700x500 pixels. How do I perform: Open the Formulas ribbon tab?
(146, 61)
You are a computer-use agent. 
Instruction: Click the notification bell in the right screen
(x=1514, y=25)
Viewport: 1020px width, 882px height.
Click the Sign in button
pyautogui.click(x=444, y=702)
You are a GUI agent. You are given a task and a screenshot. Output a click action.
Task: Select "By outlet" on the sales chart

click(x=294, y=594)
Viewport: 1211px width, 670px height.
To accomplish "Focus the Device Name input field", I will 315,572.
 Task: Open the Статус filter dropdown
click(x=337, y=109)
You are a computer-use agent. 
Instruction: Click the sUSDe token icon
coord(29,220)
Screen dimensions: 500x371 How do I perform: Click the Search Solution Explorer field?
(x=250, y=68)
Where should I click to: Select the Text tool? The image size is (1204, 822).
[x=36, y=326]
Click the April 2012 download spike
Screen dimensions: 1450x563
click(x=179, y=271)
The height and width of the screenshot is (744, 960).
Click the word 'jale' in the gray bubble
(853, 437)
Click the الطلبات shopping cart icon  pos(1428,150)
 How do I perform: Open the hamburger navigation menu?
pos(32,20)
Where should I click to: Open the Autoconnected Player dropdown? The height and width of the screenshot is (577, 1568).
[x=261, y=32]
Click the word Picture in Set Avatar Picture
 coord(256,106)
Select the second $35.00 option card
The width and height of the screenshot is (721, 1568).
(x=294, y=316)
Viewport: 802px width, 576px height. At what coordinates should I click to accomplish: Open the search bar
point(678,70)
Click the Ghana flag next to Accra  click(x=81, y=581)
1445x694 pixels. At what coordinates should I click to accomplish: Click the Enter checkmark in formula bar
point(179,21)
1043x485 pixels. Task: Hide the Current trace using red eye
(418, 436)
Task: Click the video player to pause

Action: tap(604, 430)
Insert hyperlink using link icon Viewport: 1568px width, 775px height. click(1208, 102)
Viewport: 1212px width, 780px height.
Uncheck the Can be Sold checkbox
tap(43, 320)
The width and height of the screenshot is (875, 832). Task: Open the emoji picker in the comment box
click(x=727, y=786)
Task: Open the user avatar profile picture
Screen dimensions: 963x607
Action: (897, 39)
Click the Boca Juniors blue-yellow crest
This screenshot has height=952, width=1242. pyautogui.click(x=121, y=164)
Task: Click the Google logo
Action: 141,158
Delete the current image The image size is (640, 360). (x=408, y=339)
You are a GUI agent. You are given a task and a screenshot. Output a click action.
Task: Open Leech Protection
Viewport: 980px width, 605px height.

+ + + + + + +

_What to work on_
Rewrite the items between the line holding "Viewport: 1212px width, 780px height." and the line holding "Action: (897, 39)", inclusive, requests included, adding 13 to every coordinate in the answers.

_Task solution_
Viewport: 1212px width, 780px height.
Uncheck the Can be Sold checkbox
tap(56, 333)
The width and height of the screenshot is (875, 832). Task: Open the emoji picker in the comment box
click(x=740, y=799)
Task: Open the user avatar profile picture
Screen dimensions: 963x607
Action: (910, 52)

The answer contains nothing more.